*** SELECTED PASSAGE Section Begins ***

Swedish artist lights up Krannert

By Erica Magda

“Somewhere along the axes between familiar and foreign, object and image, idea and form, between solid and shell, shell and transparency … is the zone in which David Svensson creates,” said Judy Fox, curator of Svensson’s exhibit opening today at Krannert Art Museum.

His work of three-dimensional illuminated pods, collectively called SpaceLight, is premiering at a United States museum for the first time in the glass link between the School of Art and Design and the Krannert Art Museum, 500 W. Peabody Dr.

“I’m really glad I was invited,” said the emerging, 33-year-old Swedish artist.

Thursday at 8 p.m. in the Museum, Svensson will speak about his work, which is on display through Oct. 22.

Each illuminator, as the pods are called, was created between 2002-2003 of a brightly colored nylon cloth supported by metal, which is illuminated by halogen lights and other bulbs. They resemble enlarged, surreal Japanese lamps.

“The most interesting, special thing is to come here and meet new people and to see (SpaceLight) in (a new place),” he said. The illuminators have been displayed in such diverse places as a barn, on top of a New York apartment building, and in Norway and Sweden.

Svensson has an obsession with light and how it affects people and changes in environments.

At the Museum, the reflections on the floor, in the windows, and its visibility from outdoors, especially at night, he said, transform SpaceLight in a whole new realm of interpretation.

“(The) works hold the capacity to change (and) to respond; they invite our physical interaction with them,” Fox said. “They illuminate our understanding of a world we take for granted and they suggest an imagined realm.”

Svensson is interested in seeing how people connect to this new space.

“The students that have been around it so far seem excited about what they’re seeing,” said Alan Mette, associate director for Recruitment and External Events in the School of Art and Design.

Svensson heard students whisper that they look like strange vegetables and snowmen as he set up the exhibit.

“It’s really something you have to see to appreciate,” said Museum Director of Marketing Diane Schumacher.

After SpaceLight ends, Svensson will travel to the University’s Chicago gallery, I Space, 230 West Superior St., for his exhibit called LightSpace, which is open from Nov. 17 to Dec. 23.

“This is the first time in a long time that Krannert has done a collaboration with I Space,” said Fox.

There he will design sun-controlled films for the glass windows that permit varying amounts of light to enter.

“(The film) subtly alters and reshapes the character of space by modulating the light that enters it,” as the Museum brochure explains.

In November he will display SpaceLight in London. Svensson’s next project will be constructing a light fixture in a Health Care Center in Gothenburg, Sweden.

“Comforted by the familiarity and subtlety of this work – its forms, allusions, and the function is suggests – we are drawn into a place where assumptions and history hold no sway, where we become explorers, participants, navigators,” Fox wrote of Svensson’s work.

*** SELECTED PASSAGE Section Ends ***
*** EXTRACTED DATA Section Begins ***

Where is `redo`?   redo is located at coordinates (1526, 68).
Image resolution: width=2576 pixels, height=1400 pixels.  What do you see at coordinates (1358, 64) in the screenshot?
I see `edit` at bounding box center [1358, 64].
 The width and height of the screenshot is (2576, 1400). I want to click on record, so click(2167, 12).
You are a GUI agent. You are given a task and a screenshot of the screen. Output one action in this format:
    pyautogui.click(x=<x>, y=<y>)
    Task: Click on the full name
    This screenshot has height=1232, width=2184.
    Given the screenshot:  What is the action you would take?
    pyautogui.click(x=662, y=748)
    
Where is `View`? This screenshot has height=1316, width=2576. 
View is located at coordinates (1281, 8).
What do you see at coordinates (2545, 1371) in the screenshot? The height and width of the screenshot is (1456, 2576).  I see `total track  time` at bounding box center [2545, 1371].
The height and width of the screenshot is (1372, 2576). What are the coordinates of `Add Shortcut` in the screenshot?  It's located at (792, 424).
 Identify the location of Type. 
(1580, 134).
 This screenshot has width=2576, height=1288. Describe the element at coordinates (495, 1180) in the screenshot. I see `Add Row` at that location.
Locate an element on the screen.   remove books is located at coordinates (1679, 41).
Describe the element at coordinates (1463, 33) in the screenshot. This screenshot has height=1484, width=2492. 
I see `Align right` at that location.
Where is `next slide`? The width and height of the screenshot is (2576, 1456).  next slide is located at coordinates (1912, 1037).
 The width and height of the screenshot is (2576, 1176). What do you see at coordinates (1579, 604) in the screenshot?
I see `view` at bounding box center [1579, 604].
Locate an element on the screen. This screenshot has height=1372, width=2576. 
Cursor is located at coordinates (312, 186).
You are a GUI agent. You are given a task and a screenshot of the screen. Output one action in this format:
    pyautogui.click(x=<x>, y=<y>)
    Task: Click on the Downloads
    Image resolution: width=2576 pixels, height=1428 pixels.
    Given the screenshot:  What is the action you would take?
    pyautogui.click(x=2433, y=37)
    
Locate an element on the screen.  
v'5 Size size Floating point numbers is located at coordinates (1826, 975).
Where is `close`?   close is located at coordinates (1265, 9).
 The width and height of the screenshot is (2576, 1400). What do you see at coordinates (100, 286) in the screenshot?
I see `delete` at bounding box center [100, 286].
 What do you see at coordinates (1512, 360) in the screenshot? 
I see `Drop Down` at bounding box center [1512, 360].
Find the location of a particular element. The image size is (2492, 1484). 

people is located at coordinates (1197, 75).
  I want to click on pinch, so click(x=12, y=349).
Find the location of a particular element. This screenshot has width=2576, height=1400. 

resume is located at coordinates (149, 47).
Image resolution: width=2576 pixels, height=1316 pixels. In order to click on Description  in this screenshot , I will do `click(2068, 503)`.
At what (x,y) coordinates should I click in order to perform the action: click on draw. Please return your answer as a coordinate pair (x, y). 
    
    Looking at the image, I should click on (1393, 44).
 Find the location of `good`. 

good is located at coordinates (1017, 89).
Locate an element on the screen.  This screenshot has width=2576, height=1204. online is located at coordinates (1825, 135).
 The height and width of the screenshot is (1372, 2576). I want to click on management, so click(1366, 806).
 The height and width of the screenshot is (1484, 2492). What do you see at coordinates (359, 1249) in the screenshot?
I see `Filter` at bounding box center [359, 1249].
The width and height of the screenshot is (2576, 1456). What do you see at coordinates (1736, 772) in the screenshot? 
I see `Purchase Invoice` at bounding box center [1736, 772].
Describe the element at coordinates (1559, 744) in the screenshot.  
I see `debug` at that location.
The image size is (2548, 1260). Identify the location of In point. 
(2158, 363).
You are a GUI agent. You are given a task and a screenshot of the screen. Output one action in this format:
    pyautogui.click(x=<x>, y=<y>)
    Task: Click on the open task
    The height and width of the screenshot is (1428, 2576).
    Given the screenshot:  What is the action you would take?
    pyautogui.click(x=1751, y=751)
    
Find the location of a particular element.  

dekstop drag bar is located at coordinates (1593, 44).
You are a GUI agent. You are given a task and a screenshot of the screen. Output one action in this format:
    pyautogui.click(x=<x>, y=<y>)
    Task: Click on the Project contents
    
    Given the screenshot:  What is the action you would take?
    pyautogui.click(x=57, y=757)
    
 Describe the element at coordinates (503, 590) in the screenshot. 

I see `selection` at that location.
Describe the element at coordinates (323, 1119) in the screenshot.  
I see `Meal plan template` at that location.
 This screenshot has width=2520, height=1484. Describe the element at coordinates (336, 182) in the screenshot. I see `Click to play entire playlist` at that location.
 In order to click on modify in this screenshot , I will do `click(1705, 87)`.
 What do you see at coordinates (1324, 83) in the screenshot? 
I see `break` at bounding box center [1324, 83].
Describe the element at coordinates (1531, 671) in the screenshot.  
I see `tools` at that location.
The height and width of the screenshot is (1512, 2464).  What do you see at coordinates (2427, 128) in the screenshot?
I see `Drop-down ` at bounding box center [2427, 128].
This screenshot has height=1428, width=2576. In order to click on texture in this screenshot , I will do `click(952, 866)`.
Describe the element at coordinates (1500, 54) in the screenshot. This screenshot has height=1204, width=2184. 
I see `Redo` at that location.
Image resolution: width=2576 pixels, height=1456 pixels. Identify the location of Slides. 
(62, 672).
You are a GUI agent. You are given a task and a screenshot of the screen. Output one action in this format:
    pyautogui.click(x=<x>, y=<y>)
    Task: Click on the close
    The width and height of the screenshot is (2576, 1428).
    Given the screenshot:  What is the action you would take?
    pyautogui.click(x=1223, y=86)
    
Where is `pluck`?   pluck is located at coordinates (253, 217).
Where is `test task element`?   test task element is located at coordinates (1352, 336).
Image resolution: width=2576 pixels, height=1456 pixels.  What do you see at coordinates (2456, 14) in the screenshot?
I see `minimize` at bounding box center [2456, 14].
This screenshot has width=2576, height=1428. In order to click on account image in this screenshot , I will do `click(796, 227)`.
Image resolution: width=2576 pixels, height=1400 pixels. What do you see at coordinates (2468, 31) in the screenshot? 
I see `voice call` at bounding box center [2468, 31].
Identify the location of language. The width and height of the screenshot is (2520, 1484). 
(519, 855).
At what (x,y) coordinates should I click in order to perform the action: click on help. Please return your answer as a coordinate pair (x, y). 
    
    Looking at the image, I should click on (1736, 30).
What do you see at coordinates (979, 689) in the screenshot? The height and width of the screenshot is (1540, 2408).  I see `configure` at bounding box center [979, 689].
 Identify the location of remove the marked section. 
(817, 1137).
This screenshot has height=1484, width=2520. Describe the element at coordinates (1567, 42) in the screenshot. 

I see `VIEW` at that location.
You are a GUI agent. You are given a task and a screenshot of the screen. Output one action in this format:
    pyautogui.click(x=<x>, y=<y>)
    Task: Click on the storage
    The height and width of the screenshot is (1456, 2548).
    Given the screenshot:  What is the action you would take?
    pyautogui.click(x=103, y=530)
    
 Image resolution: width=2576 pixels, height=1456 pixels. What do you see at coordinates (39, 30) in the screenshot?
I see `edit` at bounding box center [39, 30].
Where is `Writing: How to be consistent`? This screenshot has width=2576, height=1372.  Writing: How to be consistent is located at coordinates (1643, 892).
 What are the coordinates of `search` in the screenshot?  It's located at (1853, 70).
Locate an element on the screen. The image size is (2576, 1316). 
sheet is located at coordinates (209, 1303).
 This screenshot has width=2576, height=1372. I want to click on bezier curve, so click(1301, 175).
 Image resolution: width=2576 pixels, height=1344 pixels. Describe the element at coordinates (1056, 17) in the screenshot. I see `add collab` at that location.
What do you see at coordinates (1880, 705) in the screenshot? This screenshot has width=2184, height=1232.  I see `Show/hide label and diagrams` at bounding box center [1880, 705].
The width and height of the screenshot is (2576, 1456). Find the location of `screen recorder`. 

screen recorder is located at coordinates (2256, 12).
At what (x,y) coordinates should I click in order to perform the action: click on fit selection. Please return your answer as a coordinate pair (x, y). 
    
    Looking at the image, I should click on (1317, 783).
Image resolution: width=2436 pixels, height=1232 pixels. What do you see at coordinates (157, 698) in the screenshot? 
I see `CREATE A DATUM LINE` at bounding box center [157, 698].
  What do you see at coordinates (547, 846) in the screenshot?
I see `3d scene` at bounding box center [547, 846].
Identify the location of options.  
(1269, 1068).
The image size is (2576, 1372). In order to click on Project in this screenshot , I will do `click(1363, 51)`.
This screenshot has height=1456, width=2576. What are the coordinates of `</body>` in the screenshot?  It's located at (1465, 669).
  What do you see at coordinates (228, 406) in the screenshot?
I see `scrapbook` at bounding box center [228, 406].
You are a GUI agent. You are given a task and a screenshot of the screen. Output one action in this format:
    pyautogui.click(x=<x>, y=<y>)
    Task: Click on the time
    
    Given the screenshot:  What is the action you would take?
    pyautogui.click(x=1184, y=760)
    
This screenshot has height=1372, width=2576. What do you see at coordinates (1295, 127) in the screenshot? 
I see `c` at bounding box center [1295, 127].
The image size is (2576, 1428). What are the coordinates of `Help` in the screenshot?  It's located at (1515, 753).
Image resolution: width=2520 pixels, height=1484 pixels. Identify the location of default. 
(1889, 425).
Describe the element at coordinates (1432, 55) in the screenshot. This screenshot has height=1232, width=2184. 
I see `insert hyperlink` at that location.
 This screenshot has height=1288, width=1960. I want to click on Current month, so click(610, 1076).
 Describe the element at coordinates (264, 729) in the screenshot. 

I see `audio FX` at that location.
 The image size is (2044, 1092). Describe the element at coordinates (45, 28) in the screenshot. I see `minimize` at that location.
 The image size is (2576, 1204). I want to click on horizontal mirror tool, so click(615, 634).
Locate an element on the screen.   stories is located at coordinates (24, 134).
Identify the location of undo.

*** EXTRACTED DATA Section Ends ***

# PROBLEMS AND TASKS
**A.** Answer from the SpaceLight article:
(i) How old is David Svensson?
(ii) Through what date is SpaceLight on display at the museum?
(iii) Where will Svensson build a light fixture as his next project?
**B.** Retype the part of the SpaceLight article that begins at the words "Svensson has an" and stops after the words "this new space.".
You can set the lines aside.

# ANSWERS BY ITEM
**A.**
(i) 33
(ii) Oct. 22
(iii) A Health Care Center in Gothenburg, Sweden

**B.**
Svensson has an obsession with light and how it affects people and changes in environments.

At the Museum, the reflections on the floor, in the windows, and its visibility from outdoors, especially at night, he said, transform SpaceLight in a whole new realm of interpretation.

“(The) works hold the capacity to change (and) to respond; they invite our physical interaction with them,” Fox said. “They illuminate our understanding of a world we take for granted and they suggest an imagined realm.”

Svensson is interested in seeing how people connect to this new space.